In a closed-door industry like venture capital, where the power imbalance is already tipped so in favor of the investor 99% of the time, a Latin American founder must appropriately analyze the risks and benefits of bringing on a Silicon Valley investor. That’s because a key potential problem with Silicon Valley funds entering new ecosystems like Latin America in droves is that a Latin American founder may be so dazzled by a big name or a big check that he or she doesn’t appropriately evaluate how much the potential investor knows about the region and whether or not it really matters. Especially when great funds, some with billions under management – Kaszek, Monashees, Valor, Canary, AllVP – are already here.
A Founder-Friendly Public Service Announcement in Light of Latin America’s VC Boom. This is the number one thing every Latin American founder needs to ask themselves before accepting money from Silicon Valley.
“Is this Strategic? Or is this Just Stupid?”
Any company who has had a McKinsey consultant come in and dramatically turn around their business for the better knows that bringing in someone from the outside can be extremely effective at times. Cross-pollination and info-sponging are two of my favorite strategies in business and investing. Thankfully, these are increasingly actual strategies that global funds – and some global investors – are increasingly relying upon. I am one such investor (it’s no wonder I identify more with my degree in anthropology than my MBA). A few years ago, I became obsessed with women’s consumer banking as the next big trend in verticalized fintech. A mix of eye-opening data and a persistent alter ego as a failed anthropologist had helped me as an investor see that if we’re already funding banks for kids, teens, couples, Black people, Asian people, millennials, and pet lovers – some of which are now valued in the billions – why wouldn’t women be next? I have pursued that obsession in different geographies (Brazil, Mexico, Pakistan), along the way connecting my geographically disparate founders on like-minded rocket-ships like Jefa and Oraan so they can knowledge share all the way to the bank.
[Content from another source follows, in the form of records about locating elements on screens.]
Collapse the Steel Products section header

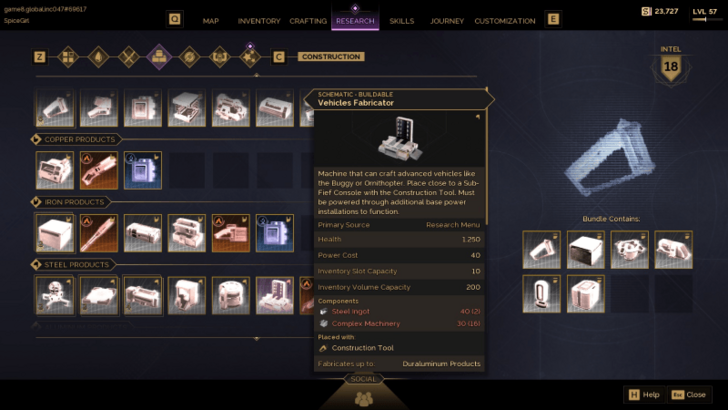click(x=73, y=265)
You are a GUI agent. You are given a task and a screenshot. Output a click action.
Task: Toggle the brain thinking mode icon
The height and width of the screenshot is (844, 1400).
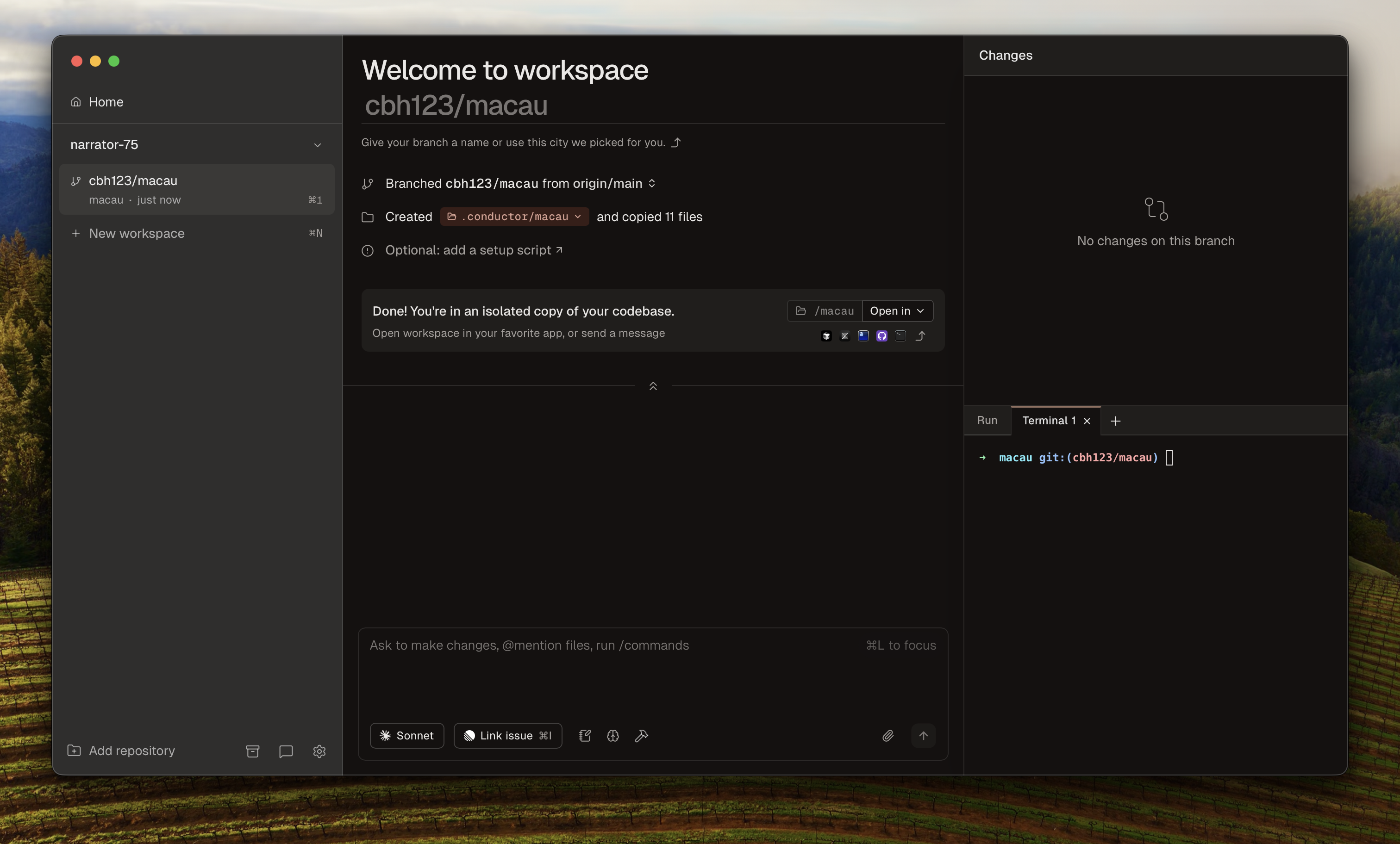[x=612, y=736]
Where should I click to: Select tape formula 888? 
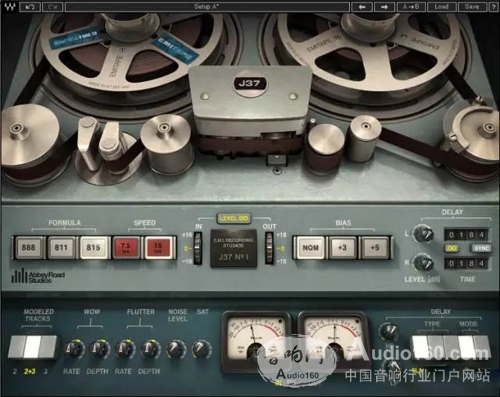click(29, 248)
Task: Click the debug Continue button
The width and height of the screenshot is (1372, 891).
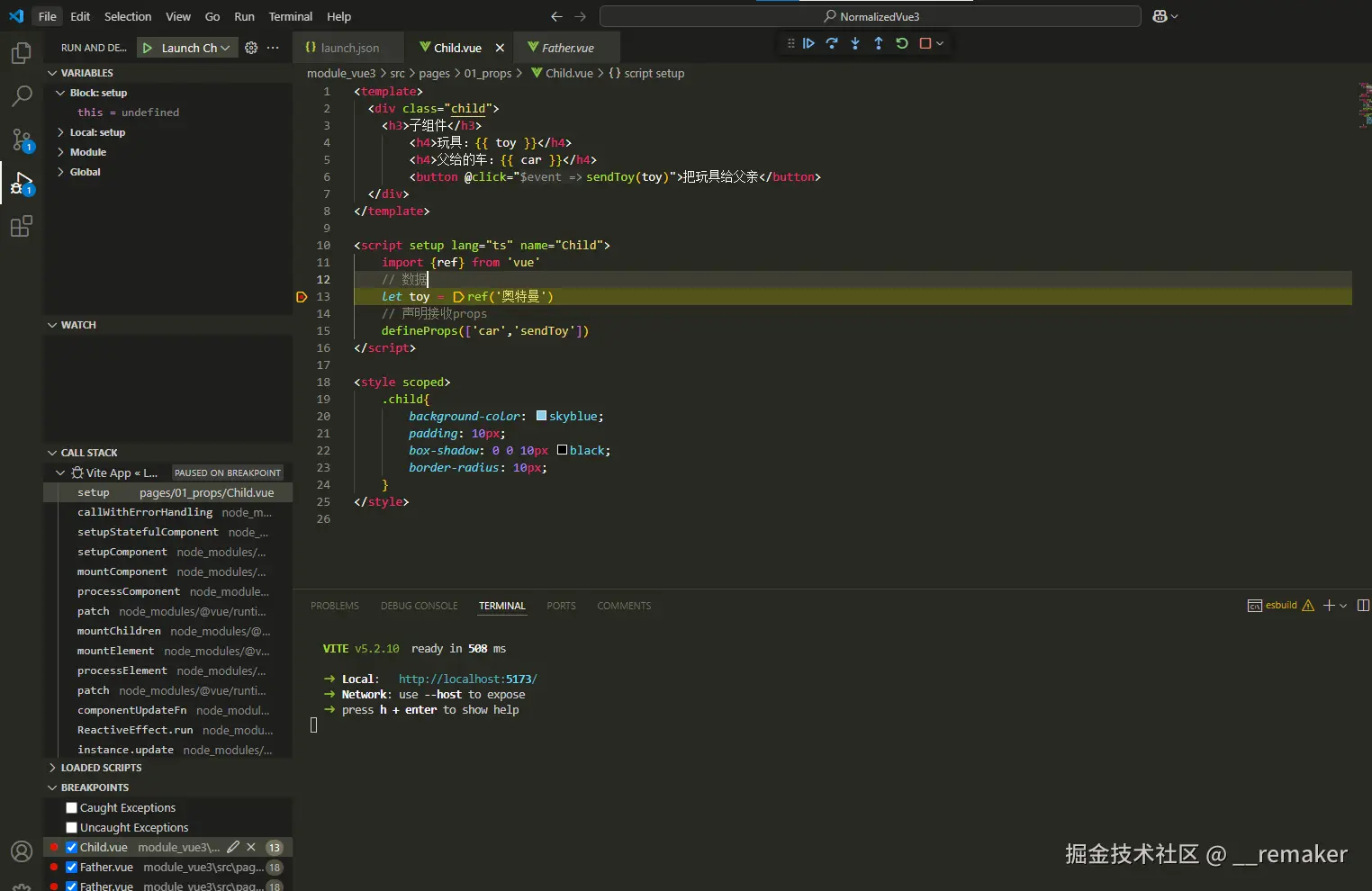Action: click(x=808, y=43)
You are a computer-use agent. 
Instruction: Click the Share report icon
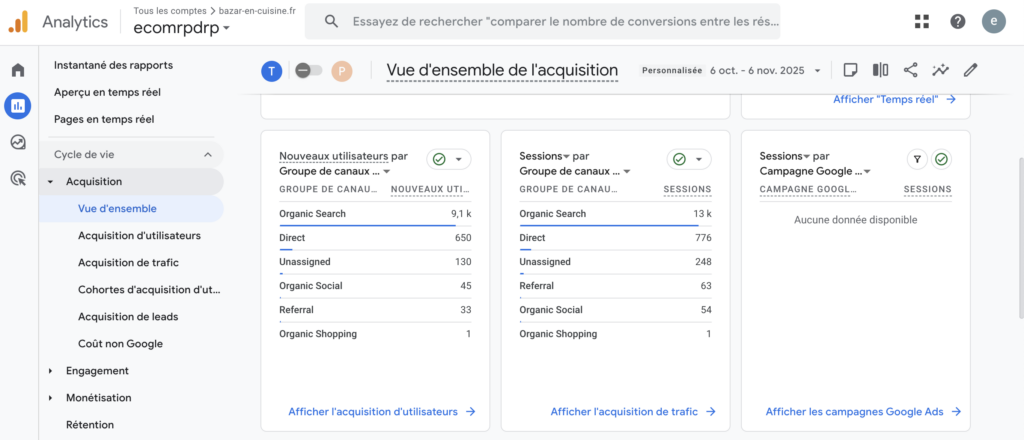[910, 70]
Similarly, when I began investing in the relative white space of pre-seed in Latin America, one of my main strategies for some of my pre-seed companies was to drag Hustle Fund into the investment. Hustle Fund had done one Latin American investment at that point, and wanted to do more, but didn’t have much knowledge of the region. I knew they were a great early stage fund with a global perspective and a strong ability to help founders on the growth side. Due to their deals in Asia, they also had a deep understanding of emerging market founders that is unusual in Silicon Valley.
Also, I am really good at bothering people. (Especially those with whom I apparently went to college with, although none of us remembers this.) In the second deal we ever did together, Elizabeth and Shiyan said no to me three times before I convinced them. (Eric was in his minivan, unavailable for comment.) Nevertheless, I persisted. They came in. They helped the company a ton. They got marked up. Bright lights ahead.
But that’s not always what happens.
As an investor, I have also invested as a “tourist” in regions or areas I don’t know anything about and can’t offer much to. Some of these I regret for this reason. For the founder, such an investment may not be a bad thing — if the founder really needs the money, say, or the founder really wants a certain name on the cap table for signaling — but it is always important for the founder to truly understand what they are really getting. Recently, I was trying to get a fancy fintech founder into a seed round in Latin America. When he said he didn’t know anything about Latin America, I said I didn’t care. That wasn’t the expertise we were looking for, and there were a lot of other people in the round with bigger checks to cover that.
The harsh truth is that for many well-positioned Latin American entrepreneurs who have enough shiny points on their resume to be palatable to US investors (Stanford GSB! Y-Combinator! Great English language skills! Probably a dude!), raising a large seed round from a Silicon Valley fund in a hot market like this can sometimes get you lots of money without lots of questions.
But then what?
Ultimately, every founder must understand and be honest with themselves about the role of each investor on their cap table – as a lead investor, a following check, an angel check, an angel/advisor, a signal on a cap table, or something else.
If you are a founder from Latin America – or any ecosystem where the big Silicon Valley guys are now headed – never forget to ask yourself, “Is this a strategic check? Or is this just stupid?”
If you are a founder from Latin America – or any ecosystem where the big Silicon Valley guys are now headed – never forget to ask yourself, “Is this a strategic check? Or is this just stupid?”